My first day on our new Homeless Library project - chock full of nervousness and anticipation.

I was booked in to see Andrew at the North West Sound Archive, to get some advice on our planned recordings for the Library. The Archive is an amazing resource, with over 150000 oral history recordings in its vaults and years of experience between the staff members. As we talked, I could hear another conversation in the next room. While Andrew had a nicotine break I put my head round the door to see who was there - the room was full of old reel-to-reel machines. The voice was a recording of a veteran of the Spanish Civil War, a member of the famed International Brigade. It was the voice of history itself, with a capital H. I felt daunted again by the responsibility of the job we are trying to do - to make the first ever history of homelessness in the UK.
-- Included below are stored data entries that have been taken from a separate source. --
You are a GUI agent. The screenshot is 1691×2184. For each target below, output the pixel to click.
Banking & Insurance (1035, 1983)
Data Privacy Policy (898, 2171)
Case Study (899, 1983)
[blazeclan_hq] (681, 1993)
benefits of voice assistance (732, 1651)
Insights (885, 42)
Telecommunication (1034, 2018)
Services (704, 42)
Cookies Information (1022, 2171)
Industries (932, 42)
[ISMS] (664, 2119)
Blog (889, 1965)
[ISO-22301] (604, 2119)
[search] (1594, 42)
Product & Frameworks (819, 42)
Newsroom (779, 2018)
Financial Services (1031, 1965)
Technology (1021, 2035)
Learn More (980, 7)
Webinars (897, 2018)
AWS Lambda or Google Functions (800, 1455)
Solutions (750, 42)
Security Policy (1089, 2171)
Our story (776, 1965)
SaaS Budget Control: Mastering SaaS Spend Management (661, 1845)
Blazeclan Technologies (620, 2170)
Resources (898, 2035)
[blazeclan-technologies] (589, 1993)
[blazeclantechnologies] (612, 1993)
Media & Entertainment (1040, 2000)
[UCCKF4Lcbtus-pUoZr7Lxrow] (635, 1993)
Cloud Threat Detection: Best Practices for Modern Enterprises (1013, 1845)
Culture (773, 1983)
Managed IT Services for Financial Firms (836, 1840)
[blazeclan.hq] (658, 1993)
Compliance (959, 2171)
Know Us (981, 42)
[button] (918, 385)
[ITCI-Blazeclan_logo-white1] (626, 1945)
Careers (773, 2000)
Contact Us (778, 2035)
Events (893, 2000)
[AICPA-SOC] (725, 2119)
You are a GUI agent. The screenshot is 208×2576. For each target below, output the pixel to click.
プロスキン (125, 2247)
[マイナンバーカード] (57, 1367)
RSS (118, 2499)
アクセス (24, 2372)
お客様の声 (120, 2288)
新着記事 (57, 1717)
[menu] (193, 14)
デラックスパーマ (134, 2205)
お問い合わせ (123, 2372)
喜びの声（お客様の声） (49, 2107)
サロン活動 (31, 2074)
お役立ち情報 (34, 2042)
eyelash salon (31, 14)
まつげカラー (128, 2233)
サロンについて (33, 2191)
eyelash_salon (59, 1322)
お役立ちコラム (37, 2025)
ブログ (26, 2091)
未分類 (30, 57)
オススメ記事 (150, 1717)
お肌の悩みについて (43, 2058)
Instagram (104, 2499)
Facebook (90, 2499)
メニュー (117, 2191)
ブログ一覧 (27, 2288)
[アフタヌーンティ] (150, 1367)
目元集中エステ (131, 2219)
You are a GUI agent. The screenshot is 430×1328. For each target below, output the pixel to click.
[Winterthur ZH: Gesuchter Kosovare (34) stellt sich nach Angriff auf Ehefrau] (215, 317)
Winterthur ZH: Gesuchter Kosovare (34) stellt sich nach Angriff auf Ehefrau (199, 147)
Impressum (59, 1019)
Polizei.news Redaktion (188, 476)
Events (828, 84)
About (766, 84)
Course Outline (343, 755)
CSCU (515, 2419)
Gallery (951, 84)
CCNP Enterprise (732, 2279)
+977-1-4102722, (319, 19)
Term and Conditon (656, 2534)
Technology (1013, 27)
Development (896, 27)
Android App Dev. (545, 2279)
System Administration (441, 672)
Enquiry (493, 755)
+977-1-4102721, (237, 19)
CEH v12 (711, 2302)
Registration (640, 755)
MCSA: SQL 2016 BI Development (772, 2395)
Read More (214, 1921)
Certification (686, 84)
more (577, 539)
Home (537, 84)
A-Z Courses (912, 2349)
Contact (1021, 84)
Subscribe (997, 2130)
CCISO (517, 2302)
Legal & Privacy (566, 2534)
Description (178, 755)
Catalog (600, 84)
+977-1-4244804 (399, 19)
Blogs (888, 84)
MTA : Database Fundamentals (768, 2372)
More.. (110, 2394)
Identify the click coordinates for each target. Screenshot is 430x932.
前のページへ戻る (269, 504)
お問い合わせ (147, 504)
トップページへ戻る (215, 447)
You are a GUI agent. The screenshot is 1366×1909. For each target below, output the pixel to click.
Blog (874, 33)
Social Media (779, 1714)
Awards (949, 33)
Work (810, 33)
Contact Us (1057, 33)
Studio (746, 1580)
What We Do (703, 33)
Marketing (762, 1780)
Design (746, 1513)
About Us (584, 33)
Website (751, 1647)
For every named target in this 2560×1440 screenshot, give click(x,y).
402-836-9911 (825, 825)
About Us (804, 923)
Andrew kindly talked me through some do and don't basics for oral history recording, which I will share below. He also reflected on our own project.

Here are my notes from that morning:

Basic point one. Ask essential questions. This isn't just a chat, it's an interview. If it is allowed to become too random it'll lose its way and you'll forget what you need to ask. Decide what questions you want to cover before the interview and make sure you ask them. The NW Sound Archive suggest 5 basic questions to start off with: what's your name, where were you born, when were you born, what did your parents do for a living and where did you go to school? These questions tend to relax an interviewee because they're easy to answer. They also give a clear time and place to the material and gently bring in issues like social class. A sixth question for our project might be 'How did you become homeless?'

This is a sound recording of the interviewee, not the interviewer or anything else. So give them as much space as possible. Try not to interrupt, not even with encouraging noises, umms and errrs, and keep an ear out for background noise that could disrupt the recording. Strip lighting buzz has destroyed many recordings. In our project traffic noise might be a problem, although it is also descriptive of the environment in which some homeless people live. Don't put words into people's mouths, let them describe events and give their opinion on them as freely as possible. Keep quiet, nod and smile. The most powerful oral histories are the ones that are allowed to flow uninterrupted. Don't strain to be significant, 'historically valid', or generally smart arsed, the main thing is to catch people's stories as clearly and spontaneously as possible. Future historians will sift through this material for what they need, making their own selections. Although edited versions of the material (like our one minute day-in-the-life recordings made with homeless people) are valid, always keep the original interviews too.

After we had talked for a couple of hours, Andrew looked quizzical. "I've never come across a project quite like this one y'know."

I asked him why. After another ciggy break he came back with a reply. Our project is unusual for a number of reasons. It is difficult to get recordings of homeless people because there has to be a relationship of trust built up and few people have done that. It is also unusual because some of the recordings will take place in very uncontrolled environments, for example on the street, with interruptions of many sorts and the world intervening generally. Most profoundly, it is unusual because our project is more concerned with people's emotional history and motivations than it is in recording witnesses of known historical  events. The questions we ask will tend to be about internal, emotional events, not verifiable facts. Andrew suggested that we look the Getting Our Heads Together project, which documented the experiences of a mental health group in Blackpool and included very subjective material about people's emotional lives to become part of the texture of their oral history accounts.

After I left the Archive, the voice of the International Brigade veteran was still with me. It was a haunting little phrase that I'd overheard from the recording. Somehow seemed to speak to our own project and the people it will include: "He was a restless soul."


The Homeless Library is a project devised by arthur+martha to document the heritage of homelessness using interviews, artworks, poetry. It is supported by the Heritage Lottery Fund.